My daddy, who was a family-oriented kind of guy, was pretty involved in my life, especially for activities that were outside the home. So, around the age of 5, when I needed new “dress shoes”, my daddy took me to Neiman Marcus downtown to get them. The only details I remember about that outing were actually being in the shoe department of the store and spying THE shoes. They were soft black suede Mary Janes with rhinestones all around the front edge. I instantly fell in love with them and saw no need to look at any other shoes. I remember trying them on and my daddy saying, “Now are you SURE those are the ones you want?” They were indeed the ones, so he bought them for me. Although I don’t remember many details of the outing, I DO remember the feeling of being loved by my daddy. He wanted me to have the shoes I liked and was taking the time to make sure I was satisfied. And not only that, he was glad to be with me as I picked out something he otherwise would have no interest in at all. He wanted to be with me and he wanted me to be pleased.

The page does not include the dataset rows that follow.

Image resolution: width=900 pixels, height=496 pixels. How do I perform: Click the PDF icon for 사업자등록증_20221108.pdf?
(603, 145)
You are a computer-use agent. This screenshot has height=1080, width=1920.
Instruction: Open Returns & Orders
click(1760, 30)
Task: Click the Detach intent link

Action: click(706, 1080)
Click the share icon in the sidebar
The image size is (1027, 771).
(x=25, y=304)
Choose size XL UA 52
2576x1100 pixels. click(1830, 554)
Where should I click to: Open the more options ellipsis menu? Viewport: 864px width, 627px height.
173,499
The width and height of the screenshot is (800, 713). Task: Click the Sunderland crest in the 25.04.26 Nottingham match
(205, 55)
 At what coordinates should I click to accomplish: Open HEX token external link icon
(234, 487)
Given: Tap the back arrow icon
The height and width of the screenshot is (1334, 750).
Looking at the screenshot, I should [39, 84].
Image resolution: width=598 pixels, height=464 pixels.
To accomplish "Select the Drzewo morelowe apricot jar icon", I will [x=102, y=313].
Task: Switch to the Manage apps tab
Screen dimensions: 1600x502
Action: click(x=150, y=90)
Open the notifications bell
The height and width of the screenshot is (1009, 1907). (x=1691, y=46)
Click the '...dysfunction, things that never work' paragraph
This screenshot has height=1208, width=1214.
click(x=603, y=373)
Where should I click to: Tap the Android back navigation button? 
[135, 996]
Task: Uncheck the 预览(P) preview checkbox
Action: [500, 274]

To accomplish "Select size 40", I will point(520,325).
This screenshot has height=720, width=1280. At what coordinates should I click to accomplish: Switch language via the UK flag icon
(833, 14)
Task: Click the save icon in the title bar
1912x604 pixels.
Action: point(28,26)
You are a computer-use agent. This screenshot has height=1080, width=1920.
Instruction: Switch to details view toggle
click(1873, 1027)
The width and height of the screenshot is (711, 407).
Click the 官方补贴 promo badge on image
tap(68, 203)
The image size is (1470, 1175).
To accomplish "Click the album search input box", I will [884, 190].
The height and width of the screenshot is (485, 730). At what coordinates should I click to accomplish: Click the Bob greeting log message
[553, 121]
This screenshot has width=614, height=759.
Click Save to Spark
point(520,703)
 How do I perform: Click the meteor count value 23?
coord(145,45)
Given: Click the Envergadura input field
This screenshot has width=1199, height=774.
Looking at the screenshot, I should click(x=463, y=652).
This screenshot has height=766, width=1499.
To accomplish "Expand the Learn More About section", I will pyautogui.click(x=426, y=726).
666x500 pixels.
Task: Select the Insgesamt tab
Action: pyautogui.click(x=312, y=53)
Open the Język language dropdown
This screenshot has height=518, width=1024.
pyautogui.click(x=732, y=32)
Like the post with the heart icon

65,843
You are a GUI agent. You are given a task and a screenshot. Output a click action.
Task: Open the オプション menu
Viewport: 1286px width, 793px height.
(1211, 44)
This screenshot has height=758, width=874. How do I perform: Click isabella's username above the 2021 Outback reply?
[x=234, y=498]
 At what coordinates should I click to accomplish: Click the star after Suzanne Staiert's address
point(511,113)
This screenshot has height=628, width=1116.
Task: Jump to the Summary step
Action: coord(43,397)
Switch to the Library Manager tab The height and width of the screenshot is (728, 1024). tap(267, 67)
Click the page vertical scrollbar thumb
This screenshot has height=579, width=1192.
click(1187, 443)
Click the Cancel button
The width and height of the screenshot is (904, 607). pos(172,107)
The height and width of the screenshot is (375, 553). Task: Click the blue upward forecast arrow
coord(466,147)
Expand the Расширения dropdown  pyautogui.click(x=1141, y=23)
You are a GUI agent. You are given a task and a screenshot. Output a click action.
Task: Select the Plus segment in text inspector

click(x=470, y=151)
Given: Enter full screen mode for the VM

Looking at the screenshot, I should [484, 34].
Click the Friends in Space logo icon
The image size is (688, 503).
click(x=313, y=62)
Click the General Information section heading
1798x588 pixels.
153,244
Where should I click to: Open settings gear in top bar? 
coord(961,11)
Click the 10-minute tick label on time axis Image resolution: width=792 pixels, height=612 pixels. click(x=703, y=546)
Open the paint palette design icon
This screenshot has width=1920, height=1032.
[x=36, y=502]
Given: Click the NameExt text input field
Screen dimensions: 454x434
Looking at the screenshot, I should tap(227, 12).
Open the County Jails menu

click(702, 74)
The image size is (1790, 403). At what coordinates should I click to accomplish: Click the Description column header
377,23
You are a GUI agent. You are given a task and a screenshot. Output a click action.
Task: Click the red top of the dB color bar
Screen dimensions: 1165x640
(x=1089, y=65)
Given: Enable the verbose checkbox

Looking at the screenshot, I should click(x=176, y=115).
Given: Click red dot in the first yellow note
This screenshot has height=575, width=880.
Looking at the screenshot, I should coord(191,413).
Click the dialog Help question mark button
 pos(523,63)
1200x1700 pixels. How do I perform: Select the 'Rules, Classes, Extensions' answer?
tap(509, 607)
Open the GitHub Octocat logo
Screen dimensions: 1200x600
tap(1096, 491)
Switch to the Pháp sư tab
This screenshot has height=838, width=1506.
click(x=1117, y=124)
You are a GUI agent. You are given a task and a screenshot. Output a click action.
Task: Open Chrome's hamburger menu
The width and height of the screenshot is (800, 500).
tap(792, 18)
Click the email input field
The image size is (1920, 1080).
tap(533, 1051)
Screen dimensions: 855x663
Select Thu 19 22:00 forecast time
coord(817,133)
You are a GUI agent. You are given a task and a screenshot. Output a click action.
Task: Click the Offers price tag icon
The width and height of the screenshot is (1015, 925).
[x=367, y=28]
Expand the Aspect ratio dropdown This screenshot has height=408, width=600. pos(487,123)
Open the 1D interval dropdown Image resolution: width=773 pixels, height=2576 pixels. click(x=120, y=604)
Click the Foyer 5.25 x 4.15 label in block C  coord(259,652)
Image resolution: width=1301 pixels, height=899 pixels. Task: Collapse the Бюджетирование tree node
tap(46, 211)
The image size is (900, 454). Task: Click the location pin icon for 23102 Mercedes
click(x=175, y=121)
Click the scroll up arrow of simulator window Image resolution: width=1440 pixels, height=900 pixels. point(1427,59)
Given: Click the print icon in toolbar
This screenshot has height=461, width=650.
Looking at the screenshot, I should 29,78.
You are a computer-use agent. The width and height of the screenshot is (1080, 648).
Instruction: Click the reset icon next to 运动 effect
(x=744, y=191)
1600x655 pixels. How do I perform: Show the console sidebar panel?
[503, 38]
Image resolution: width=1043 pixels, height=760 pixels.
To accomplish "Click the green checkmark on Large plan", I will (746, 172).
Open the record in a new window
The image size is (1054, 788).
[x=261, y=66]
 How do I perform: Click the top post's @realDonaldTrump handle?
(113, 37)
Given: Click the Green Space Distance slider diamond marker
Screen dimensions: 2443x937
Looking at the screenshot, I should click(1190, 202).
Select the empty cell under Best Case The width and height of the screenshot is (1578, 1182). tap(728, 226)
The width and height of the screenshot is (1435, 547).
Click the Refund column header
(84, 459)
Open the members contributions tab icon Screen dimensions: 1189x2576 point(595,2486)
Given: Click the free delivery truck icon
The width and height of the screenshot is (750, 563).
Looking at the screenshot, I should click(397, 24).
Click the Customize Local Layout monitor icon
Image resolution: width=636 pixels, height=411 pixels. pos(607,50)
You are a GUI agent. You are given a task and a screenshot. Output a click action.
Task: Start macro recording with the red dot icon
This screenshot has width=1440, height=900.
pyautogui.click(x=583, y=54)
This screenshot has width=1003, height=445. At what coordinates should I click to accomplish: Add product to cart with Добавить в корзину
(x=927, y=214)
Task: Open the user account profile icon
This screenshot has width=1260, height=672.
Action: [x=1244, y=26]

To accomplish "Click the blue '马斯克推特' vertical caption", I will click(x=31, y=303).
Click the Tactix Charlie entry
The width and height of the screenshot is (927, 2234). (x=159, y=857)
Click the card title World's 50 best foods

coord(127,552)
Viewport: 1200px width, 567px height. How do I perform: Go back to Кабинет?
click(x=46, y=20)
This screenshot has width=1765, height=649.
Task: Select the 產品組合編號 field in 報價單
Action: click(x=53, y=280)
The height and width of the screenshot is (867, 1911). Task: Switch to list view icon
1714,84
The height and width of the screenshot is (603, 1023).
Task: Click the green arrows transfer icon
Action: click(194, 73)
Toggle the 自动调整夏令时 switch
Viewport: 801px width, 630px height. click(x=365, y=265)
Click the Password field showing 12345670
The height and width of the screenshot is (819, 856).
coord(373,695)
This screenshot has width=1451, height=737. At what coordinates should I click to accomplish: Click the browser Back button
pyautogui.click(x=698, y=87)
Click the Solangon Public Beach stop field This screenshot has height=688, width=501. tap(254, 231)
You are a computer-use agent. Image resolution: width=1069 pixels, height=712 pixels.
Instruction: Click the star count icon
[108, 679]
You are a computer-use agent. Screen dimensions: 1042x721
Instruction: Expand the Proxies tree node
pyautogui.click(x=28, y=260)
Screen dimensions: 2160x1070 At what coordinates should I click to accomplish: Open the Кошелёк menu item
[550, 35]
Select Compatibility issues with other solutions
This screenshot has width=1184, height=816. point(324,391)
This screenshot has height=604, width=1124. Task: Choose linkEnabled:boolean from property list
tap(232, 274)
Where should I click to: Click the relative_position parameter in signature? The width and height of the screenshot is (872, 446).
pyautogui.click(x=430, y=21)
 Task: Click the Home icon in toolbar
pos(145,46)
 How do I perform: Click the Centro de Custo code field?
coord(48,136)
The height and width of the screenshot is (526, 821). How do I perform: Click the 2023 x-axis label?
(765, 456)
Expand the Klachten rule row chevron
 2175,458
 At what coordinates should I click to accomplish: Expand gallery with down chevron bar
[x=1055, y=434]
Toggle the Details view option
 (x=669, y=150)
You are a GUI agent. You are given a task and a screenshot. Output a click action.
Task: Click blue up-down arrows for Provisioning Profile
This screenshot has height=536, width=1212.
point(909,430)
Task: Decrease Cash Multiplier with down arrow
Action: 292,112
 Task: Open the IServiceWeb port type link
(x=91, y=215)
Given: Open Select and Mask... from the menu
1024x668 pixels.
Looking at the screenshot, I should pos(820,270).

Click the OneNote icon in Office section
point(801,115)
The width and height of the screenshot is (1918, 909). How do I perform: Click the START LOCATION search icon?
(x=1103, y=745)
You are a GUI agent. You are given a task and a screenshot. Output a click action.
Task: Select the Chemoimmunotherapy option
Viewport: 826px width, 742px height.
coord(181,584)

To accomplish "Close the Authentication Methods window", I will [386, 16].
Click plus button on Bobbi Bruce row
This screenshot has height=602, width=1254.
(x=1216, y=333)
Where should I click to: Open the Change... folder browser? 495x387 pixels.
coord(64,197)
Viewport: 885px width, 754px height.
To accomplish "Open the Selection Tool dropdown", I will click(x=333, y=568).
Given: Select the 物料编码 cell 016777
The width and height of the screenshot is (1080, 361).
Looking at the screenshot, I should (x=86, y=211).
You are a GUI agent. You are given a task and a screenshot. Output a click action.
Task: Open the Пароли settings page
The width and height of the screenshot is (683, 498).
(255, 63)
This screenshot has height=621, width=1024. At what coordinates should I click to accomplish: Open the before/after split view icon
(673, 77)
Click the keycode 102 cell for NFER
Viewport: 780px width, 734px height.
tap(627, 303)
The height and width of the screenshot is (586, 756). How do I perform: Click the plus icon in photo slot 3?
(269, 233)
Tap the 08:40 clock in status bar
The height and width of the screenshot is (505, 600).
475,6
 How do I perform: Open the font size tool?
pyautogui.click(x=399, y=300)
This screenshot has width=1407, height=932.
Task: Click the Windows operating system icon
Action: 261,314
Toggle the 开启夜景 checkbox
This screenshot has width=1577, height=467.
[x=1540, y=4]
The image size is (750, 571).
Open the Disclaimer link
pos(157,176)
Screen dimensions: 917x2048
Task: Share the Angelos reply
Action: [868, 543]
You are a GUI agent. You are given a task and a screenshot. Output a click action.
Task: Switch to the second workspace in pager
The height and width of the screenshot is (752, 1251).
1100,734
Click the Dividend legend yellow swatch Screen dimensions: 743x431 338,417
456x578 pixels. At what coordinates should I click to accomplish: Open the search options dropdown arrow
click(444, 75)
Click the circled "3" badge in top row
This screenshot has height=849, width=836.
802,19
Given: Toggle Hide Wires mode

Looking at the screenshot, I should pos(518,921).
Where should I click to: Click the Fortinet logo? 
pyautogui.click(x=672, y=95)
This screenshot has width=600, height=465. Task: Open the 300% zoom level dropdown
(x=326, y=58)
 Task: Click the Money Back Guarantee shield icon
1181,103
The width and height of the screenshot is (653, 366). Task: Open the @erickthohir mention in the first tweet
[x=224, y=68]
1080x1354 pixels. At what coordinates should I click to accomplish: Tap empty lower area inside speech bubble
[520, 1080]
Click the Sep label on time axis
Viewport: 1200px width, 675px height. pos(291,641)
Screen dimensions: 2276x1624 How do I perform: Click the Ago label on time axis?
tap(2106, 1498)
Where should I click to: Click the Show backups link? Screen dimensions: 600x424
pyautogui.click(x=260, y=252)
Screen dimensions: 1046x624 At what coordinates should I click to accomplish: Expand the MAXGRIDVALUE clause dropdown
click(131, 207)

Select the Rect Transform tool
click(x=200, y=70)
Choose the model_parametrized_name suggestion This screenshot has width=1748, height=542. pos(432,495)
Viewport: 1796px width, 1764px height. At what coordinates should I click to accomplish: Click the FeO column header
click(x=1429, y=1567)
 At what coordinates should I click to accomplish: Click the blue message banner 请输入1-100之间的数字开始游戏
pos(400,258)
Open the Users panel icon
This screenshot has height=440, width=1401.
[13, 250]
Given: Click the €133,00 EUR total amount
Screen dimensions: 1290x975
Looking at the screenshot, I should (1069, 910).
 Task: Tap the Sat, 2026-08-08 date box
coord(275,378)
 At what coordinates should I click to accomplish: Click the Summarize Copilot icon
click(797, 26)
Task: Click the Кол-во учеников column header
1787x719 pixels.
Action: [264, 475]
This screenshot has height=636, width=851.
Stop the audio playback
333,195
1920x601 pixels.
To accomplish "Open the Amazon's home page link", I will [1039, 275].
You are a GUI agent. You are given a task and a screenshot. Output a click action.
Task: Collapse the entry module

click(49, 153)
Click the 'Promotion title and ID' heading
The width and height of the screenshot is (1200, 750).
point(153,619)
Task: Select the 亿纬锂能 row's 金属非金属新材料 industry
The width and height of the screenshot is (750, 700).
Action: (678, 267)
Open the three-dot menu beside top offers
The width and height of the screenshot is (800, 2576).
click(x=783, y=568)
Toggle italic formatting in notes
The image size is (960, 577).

In just that one simple outing to buy new shoes, my daddy met my needs for value, security, acceptance and connection.

Why do I remember that one random outing with my daddy?

When that memory plays back in my head, I instantly feel valued, secure, accepted and connected. Since those are the emotional needs that God Himself created within me, when I remember that day, not only do I feel all those things from my daddy, I also feel them from God. Remembering makes me smile.

When we are children, our parents (or other caregivers) don’t always adequately meet our emotional needs. When they don’t, we as children will figure out some way to get them met, and it usually won’t be a very healthy choice. When our needs aren’t validated by an adult, we might assume that our needs are wrong, or that there is something wrong with us for even having needs.

The beauty of the RYH process is that it helps us understand and accept those needs. We learn to look to God and also to healthy relationships with people in order to get our needs met. In the process, God reveals Himself to us and draws us close.